Directions for this task:
Render every line of the material below as a JSON list of strings, one string per line, omitting blank lines.

(Dataset excerpt)
== == ==

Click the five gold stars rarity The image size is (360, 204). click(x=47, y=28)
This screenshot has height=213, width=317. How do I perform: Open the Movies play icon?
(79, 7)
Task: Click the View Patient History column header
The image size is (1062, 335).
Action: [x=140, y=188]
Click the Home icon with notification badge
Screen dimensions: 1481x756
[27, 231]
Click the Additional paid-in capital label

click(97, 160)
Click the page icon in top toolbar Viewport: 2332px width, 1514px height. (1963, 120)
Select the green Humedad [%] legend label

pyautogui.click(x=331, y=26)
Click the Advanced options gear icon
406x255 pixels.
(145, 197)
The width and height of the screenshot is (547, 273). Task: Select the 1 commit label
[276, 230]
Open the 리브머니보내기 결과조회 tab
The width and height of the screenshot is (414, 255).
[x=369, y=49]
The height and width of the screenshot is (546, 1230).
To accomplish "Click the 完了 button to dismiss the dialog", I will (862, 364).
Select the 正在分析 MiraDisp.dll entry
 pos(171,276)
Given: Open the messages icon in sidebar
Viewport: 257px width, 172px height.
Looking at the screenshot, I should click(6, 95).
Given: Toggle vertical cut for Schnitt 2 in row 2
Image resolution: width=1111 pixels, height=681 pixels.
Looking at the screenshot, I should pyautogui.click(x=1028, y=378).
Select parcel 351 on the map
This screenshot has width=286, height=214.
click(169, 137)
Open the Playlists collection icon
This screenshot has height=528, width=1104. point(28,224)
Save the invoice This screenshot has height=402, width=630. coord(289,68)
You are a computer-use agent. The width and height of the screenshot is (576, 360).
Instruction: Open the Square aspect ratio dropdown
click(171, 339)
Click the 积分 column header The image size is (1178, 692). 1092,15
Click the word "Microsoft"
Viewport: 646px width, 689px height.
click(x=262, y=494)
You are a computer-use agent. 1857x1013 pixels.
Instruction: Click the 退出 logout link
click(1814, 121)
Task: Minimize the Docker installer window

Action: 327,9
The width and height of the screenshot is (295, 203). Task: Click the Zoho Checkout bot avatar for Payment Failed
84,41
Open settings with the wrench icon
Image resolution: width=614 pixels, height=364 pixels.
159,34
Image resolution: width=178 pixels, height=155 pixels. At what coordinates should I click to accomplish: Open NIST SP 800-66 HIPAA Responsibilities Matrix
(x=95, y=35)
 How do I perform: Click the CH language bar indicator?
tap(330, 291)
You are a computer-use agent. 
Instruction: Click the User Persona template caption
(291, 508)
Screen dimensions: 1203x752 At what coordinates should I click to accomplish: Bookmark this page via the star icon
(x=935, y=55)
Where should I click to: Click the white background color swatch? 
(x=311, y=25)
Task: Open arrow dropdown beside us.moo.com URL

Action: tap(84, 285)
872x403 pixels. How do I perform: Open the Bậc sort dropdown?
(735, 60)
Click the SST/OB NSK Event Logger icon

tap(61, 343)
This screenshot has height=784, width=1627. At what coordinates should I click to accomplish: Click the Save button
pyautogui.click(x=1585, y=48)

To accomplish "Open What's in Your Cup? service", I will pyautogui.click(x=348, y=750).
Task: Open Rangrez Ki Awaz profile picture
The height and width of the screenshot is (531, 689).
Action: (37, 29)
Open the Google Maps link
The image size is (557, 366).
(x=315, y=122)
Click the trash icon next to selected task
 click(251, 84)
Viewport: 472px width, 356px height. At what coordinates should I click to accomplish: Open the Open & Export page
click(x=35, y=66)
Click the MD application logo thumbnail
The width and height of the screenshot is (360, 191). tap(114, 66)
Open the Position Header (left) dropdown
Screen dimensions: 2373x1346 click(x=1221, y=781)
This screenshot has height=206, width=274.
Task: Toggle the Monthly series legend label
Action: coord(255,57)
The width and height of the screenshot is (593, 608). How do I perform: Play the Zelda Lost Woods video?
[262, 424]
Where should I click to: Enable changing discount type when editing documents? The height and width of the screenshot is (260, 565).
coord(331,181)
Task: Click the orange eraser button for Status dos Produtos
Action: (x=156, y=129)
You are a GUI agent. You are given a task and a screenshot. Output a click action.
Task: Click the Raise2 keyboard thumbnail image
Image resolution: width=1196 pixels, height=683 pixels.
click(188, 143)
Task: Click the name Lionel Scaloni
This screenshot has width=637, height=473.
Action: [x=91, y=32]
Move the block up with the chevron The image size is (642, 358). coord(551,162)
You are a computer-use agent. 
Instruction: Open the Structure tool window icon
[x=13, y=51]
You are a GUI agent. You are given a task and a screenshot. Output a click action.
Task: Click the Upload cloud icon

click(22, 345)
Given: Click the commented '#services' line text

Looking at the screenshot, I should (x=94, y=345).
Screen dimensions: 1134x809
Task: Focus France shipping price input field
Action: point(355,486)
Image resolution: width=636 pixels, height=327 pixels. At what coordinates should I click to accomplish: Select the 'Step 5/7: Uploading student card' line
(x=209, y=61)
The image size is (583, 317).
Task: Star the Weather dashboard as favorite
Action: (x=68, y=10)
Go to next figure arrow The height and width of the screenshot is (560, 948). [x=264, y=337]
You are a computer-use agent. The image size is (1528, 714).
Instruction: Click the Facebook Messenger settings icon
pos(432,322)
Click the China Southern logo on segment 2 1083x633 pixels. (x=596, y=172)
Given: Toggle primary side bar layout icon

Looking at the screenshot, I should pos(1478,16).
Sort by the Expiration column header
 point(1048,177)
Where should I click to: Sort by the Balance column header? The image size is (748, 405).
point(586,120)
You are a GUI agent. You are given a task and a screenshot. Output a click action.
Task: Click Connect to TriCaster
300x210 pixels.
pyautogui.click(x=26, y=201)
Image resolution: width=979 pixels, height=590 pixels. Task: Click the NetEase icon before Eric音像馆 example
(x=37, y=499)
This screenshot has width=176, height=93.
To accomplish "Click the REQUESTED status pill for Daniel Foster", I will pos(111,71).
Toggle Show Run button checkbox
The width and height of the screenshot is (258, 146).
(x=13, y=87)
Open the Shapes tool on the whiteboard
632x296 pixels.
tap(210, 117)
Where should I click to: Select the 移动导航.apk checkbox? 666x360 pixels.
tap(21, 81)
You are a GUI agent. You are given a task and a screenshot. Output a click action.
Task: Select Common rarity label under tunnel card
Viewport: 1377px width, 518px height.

== == ==

Solved exercise:
[
  "Click the five gold stars rarity The image size is (360, 204). click(x=47, y=28)",
  "This screenshot has height=213, width=317. How do I perform: Open the Movies play icon?",
  "(79, 7)",
  "Task: Click the View Patient History column header",
  "The image size is (1062, 335).",
  "Action: [x=140, y=188]",
  "Click the Home icon with notification badge",
  "Screen dimensions: 1481x756",
  "[27, 231]",
  "Click the Additional paid-in capital label",
  "click(97, 160)",
  "Click the page icon in top toolbar Viewport: 2332px width, 1514px height. (1963, 120)",
  "Select the green Humedad [%] legend label",
  "pyautogui.click(x=331, y=26)",
  "Click the Advanced options gear icon",
  "406x255 pixels.",
  "(145, 197)",
  "The width and height of the screenshot is (547, 273). Task: Select the 1 commit label",
  "[276, 230]",
  "Open the 리브머니보내기 결과조회 tab",
  "The width and height of the screenshot is (414, 255).",
  "[x=369, y=49]",
  "The height and width of the screenshot is (546, 1230).",
  "To accomplish \"Click the 完了 button to dismiss the dialog\", I will (862, 364).",
  "Select the 正在分析 MiraDisp.dll entry",
  " pos(171,276)",
  "Given: Open the messages icon in sidebar",
  "Viewport: 257px width, 172px height.",
  "Looking at the screenshot, I should click(6, 95).",
  "Given: Toggle vertical cut for Schnitt 2 in row 2",
  "Image resolution: width=1111 pixels, height=681 pixels.",
  "Looking at the screenshot, I should pyautogui.click(x=1028, y=378).",
  "Select parcel 351 on the map",
  "This screenshot has width=286, height=214.",
  "click(169, 137)",
  "Open the Playlists collection icon",
  "This screenshot has height=528, width=1104. point(28,224)",
  "Save the invoice This screenshot has height=402, width=630. coord(289,68)",
  "You are a computer-use agent. The width and height of the screenshot is (576, 360).",
  "Instruction: Open the Square aspect ratio dropdown",
  "click(171, 339)",
  "Click the 积分 column header The image size is (1178, 692). 1092,15",
  "Click the word \"Microsoft\"",
  "Viewport: 646px width, 689px height.",
  "click(x=262, y=494)",
  "You are a computer-use agent. 1857x1013 pixels.",
  "Instruction: Click the 退出 logout link",
  "click(1814, 121)",
  "Task: Minimize the Docker installer window",
  "Action: 327,9",
  "The width and height of the screenshot is (295, 203). Task: Click the Zoho Checkout bot avatar for Payment Failed",
  "84,41",
  "Open settings with the wrench icon",
  "Image resolution: width=614 pixels, height=364 pixels.",
  "159,34",
  "Image resolution: width=178 pixels, height=155 pixels. At what coordinates should I click to accomplish: Open NIST SP 800-66 HIPAA Responsibilities Matrix",
  "(x=95, y=35)",
  " How do I perform: Click the CH language bar indicator?",
  "tap(330, 291)",
  "You are a computer-use agent. ",
  "Instruction: Click the User Persona template caption",
  "(291, 508)",
  "Screen dimensions: 1203x752 At what coordinates should I click to accomplish: Bookmark this page via the star icon",
  "(x=935, y=55)",
  "Where should I click to: Click the white background color swatch? ",
  "(x=311, y=25)",
  "Task: Open arrow dropdown beside us.moo.com URL",
  "Action: tap(84, 285)",
  "872x403 pixels. How do I perform: Open the Bậc sort dropdown?",
  "(735, 60)",
  "Click the SST/OB NSK Event Logger icon",
  "tap(61, 343)",
  "This screenshot has height=784, width=1627. At what coordinates should I click to accomplish: Click the Save button",
  "pyautogui.click(x=1585, y=48)",
  "To accomplish \"Open What's in Your Cup? service\", I will pyautogui.click(x=348, y=750).",
  "Task: Open Rangrez Ki Awaz profile picture",
  "The height and width of the screenshot is (531, 689).",
  "Action: (37, 29)",
  "Open the Google Maps link",
  "The image size is (557, 366).",
  "(x=315, y=122)",
  "Click the trash icon next to selected task",
  " click(251, 84)",
  "Viewport: 472px width, 356px height. At what coordinates should I click to accomplish: Open the Open & Export page",
  "click(x=35, y=66)",
  "Click the MD application logo thumbnail",
  "The width and height of the screenshot is (360, 191). tap(114, 66)",
  "Open the Position Header (left) dropdown",
  "Screen dimensions: 2373x1346 click(x=1221, y=781)",
  "This screenshot has height=206, width=274.",
  "Task: Toggle the Monthly series legend label",
  "Action: coord(255,57)",
  "The width and height of the screenshot is (593, 608). How do I perform: Play the Zelda Lost Woods video?",
  "[262, 424]",
  "Where should I click to: Enable changing discount type when editing documents? The height and width of the screenshot is (260, 565).",
  "coord(331,181)",
  "Task: Click the orange eraser button for Status dos Produtos",
  "Action: (x=156, y=129)",
  "You are a GUI agent. You are given a task and a screenshot. Output a click action.",
  "Task: Click the Raise2 keyboard thumbnail image",
  "Image resolution: width=1196 pixels, height=683 pixels.",
  "click(188, 143)",
  "Task: Click the name Lionel Scaloni",
  "This screenshot has width=637, height=473.",
  "Action: [x=91, y=32]",
  "Move the block up with the chevron The image size is (642, 358). coord(551,162)",
  "You are a computer-use agent. ",
  "Instruction: Open the Structure tool window icon",
  "[x=13, y=51]",
  "You are a GUI agent. You are given a task and a screenshot. Output a click action.",
  "Task: Click the Upload cloud icon",
  "click(22, 345)",
  "Given: Click the commented '#services' line text",
  "Looking at the screenshot, I should (x=94, y=345).",
  "Screen dimensions: 1134x809",
  "Task: Focus France shipping price input field",
  "Action: point(355,486)",
  "Image resolution: width=636 pixels, height=327 pixels. At what coordinates should I click to accomplish: Select the 'Step 5/7: Uploading student card' line",
  "(x=209, y=61)",
  "The image size is (583, 317).",
  "Task: Star the Weather dashboard as favorite",
  "Action: (x=68, y=10)",
  "Go to next figure arrow The height and width of the screenshot is (560, 948). [x=264, y=337]",
  "You are a computer-use agent. The image size is (1528, 714).",
  "Instruction: Click the Facebook Messenger settings icon",
  "pos(432,322)",
  "Click the China Southern logo on segment 2 1083x633 pixels. (x=596, y=172)",
  "Given: Toggle primary side bar layout icon",
  "Looking at the screenshot, I should pos(1478,16).",
  "Sort by the Expiration column header",
  " point(1048,177)",
  "Where should I click to: Sort by the Balance column header? The image size is (748, 405).",
  "point(586,120)",
  "You are a GUI agent. You are given a task and a screenshot. Output a click action.",
  "Task: Click Connect to TriCaster",
  "300x210 pixels.",
  "pyautogui.click(x=26, y=201)",
  "Image resolution: width=979 pixels, height=590 pixels. Task: Click the NetEase icon before Eric音像馆 example",
  "(x=37, y=499)",
  "This screenshot has width=176, height=93.",
  "To accomplish \"Click the REQUESTED status pill for Daniel Foster\", I will pos(111,71).",
  "Toggle Show Run button checkbox",
  "The width and height of the screenshot is (258, 146).",
  "(x=13, y=87)",
  "Open the Shapes tool on the whiteboard",
  "632x296 pixels.",
  "tap(210, 117)",
  "Where should I click to: Select the 移动导航.apk checkbox? 666x360 pixels.",
  "tap(21, 81)",
  "You are a GUI agent. You are given a task and a screenshot. Output a click action.",
  "Task: Select Common rarity label under tunnel card",
  "Viewport: 1377px width, 518px height."
]